Le manquement du bailleur à son obligation de délivrance peut-il se prescrire ?
Troisième chambre civile de la Cour de cassation, 5 mars 2026, n°24-19.292
Dans l’affaire concernée, les propriétaires, le 1er juin 1997, ont donné à bail leur local commercial à une société preneuse, pour un usage de boulangerie, pâtisserie et viennoiserie. Ce bail initial a été poursuivi avec de nouveaux locataires, par un avenant de 2003 et un renouvellement de 2017. Pendant toute la durée du bail, une cour inclue contractuellement est restée inaccessible aux locataires. Du fait de l’atteinte du bailleur à son obligation de délivrance, les preneurs ont intenté diverses procédures afin d’obtenir la jouissance de ladite cour ainsi que des dommages et intérêts, par l’intermédiaire d’une exécution forcée.
Par le biais de son arrêt rendu le 29 mai 2024, la Cour d’appel déclare l’action des preneurs irrecevables et prescrites en application de l’article 2224 du Code civil relatif à la prescription quinquennale.

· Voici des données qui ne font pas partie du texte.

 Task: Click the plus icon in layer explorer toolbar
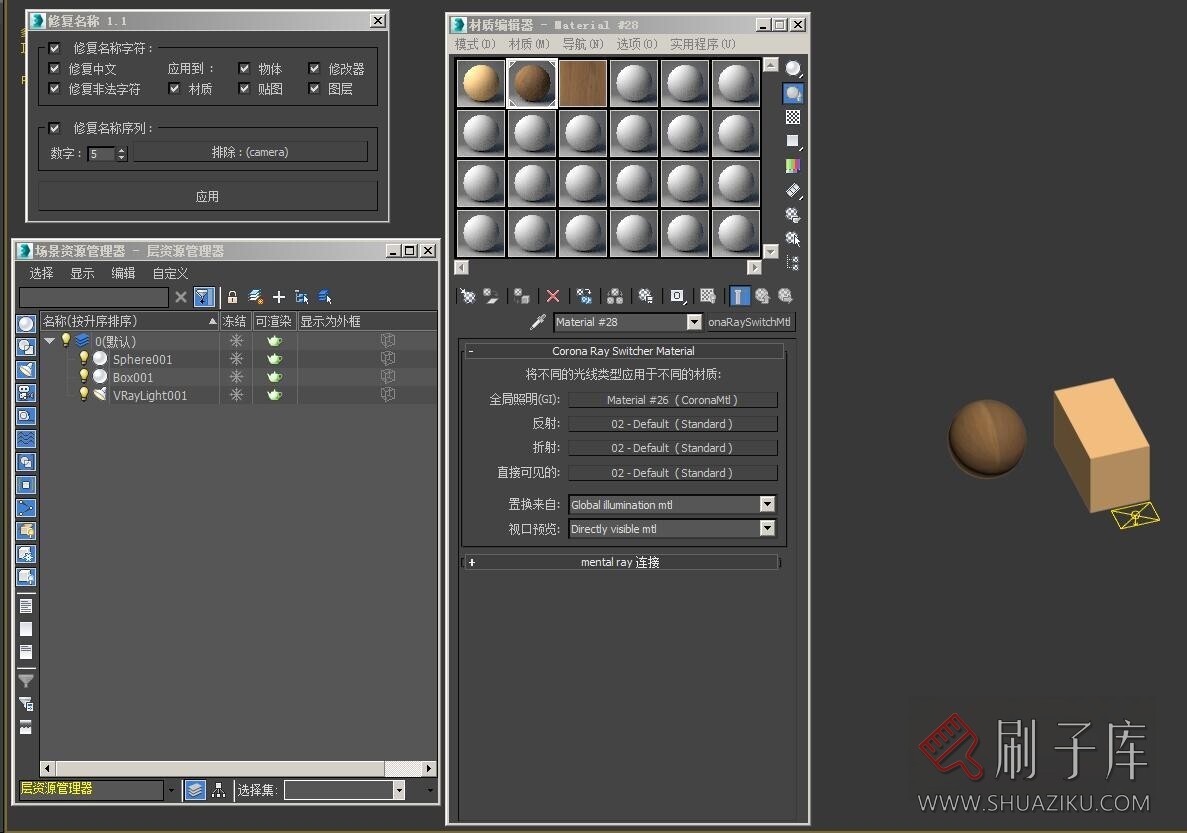point(279,297)
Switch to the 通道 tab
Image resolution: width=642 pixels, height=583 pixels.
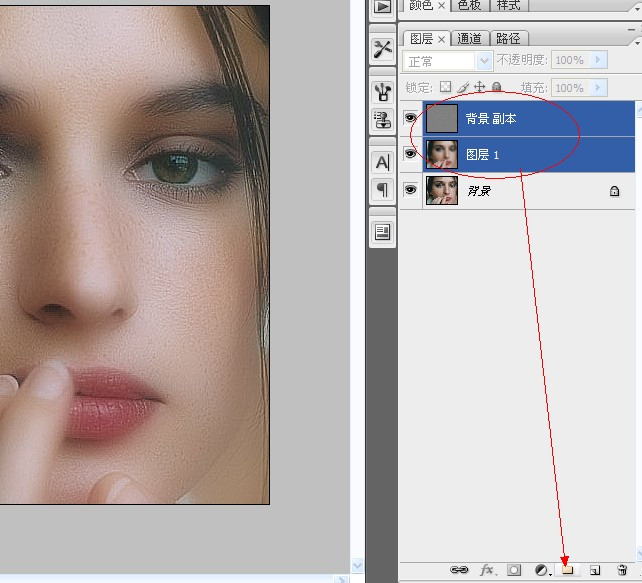(469, 39)
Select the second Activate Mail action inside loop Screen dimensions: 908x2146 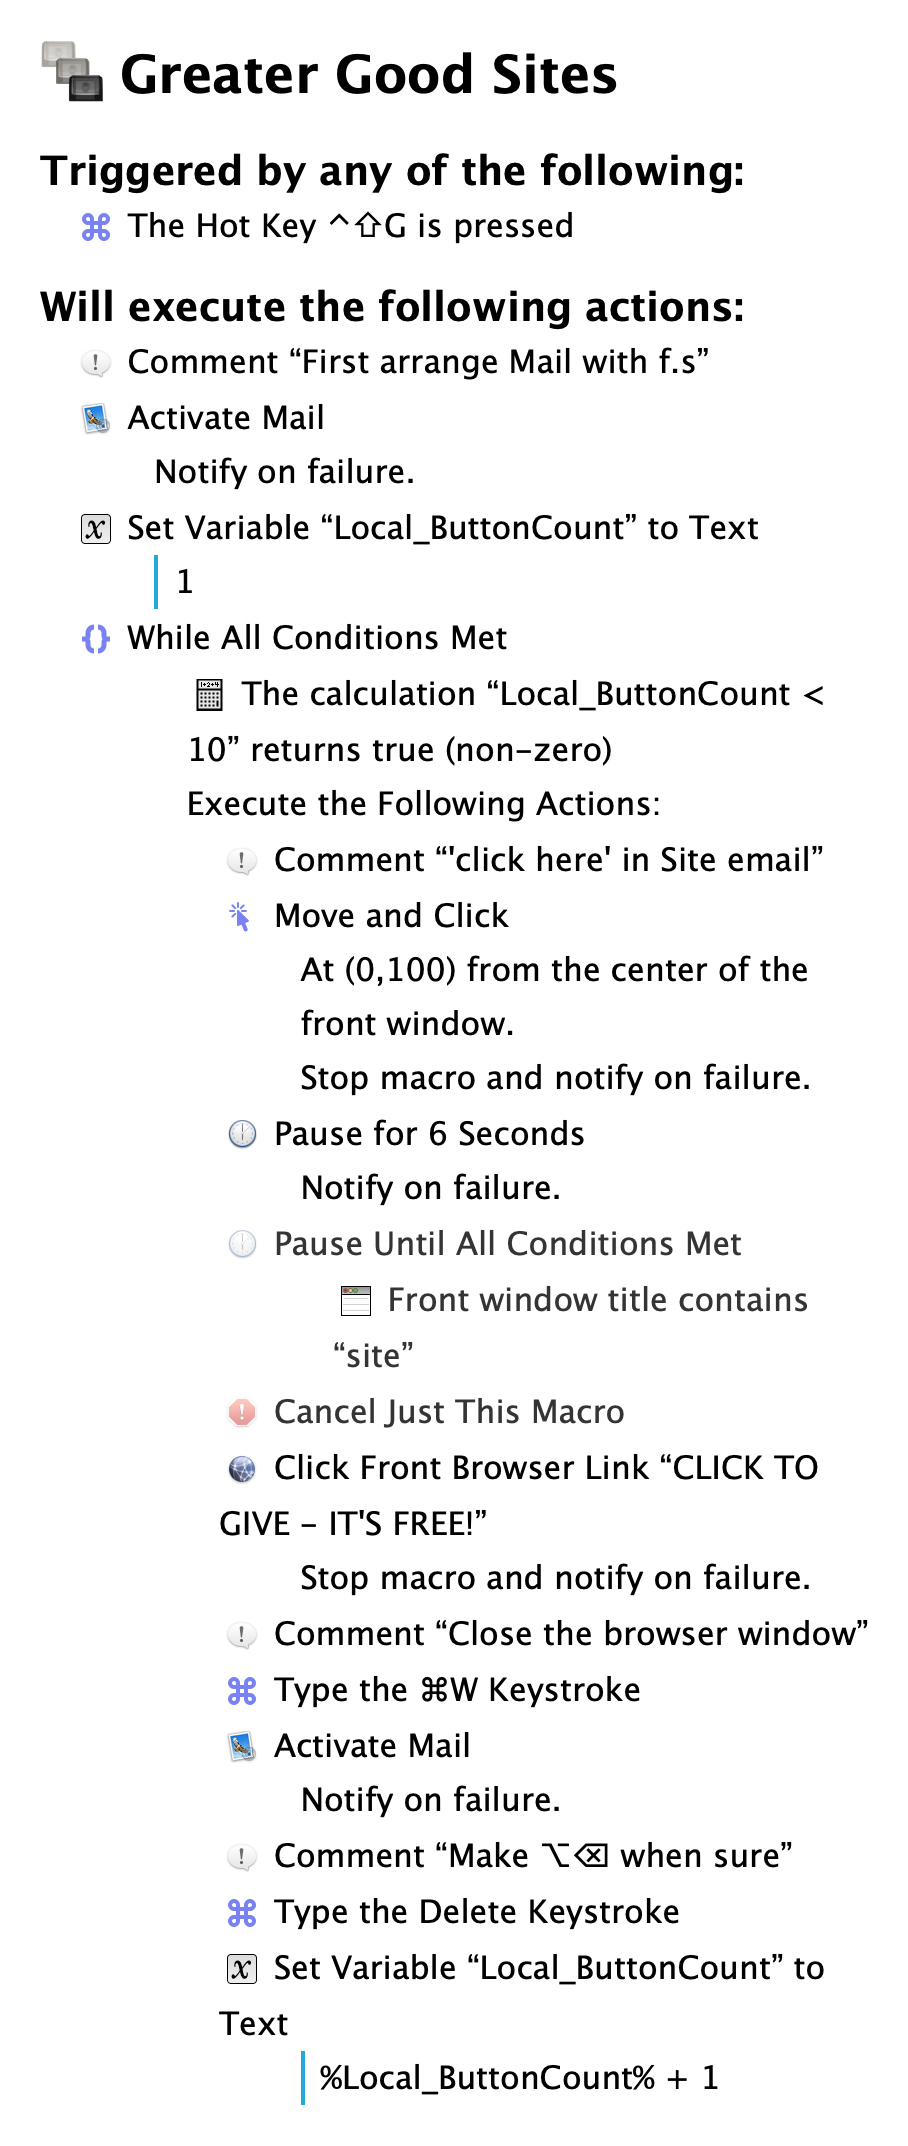tap(372, 1746)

En effet, les juges considèrent que le délai avait commencé à courir dès l’avenant de 2003, date à laquelle les locataires avaient pris connaissance du fait litigieux.
La Cour de cassation casse et annule l’arrêt d’appel, sur la base des articles 2224, 1709 et 1719 du Code civil, en indiquant :
- Que l’application de la prescription quinquennale par la Cour d’appel est erronée compte tenu du caractère continu et exigible de l’obligation de délivrance pendant toute la durée du bail ;
- Que le locataire est recevable à poursuivre son exécution forcée pour obtenir la jouissance de la cour, tant que le manquement du bailleur perdure ;
- Que l’action en réparation pour obtenir dommages et intérêts est soumise, elle, à la prescription quinquennale.
En conclusion, cette décision de la Cour de cassation favorise la protection des locataires dans le cadre des baux commerciaux, l’obligation de délivrance du bailleur devant être impérativement respectée au regard de l’inapplication de la prescription de l’article 2224 du Code civil.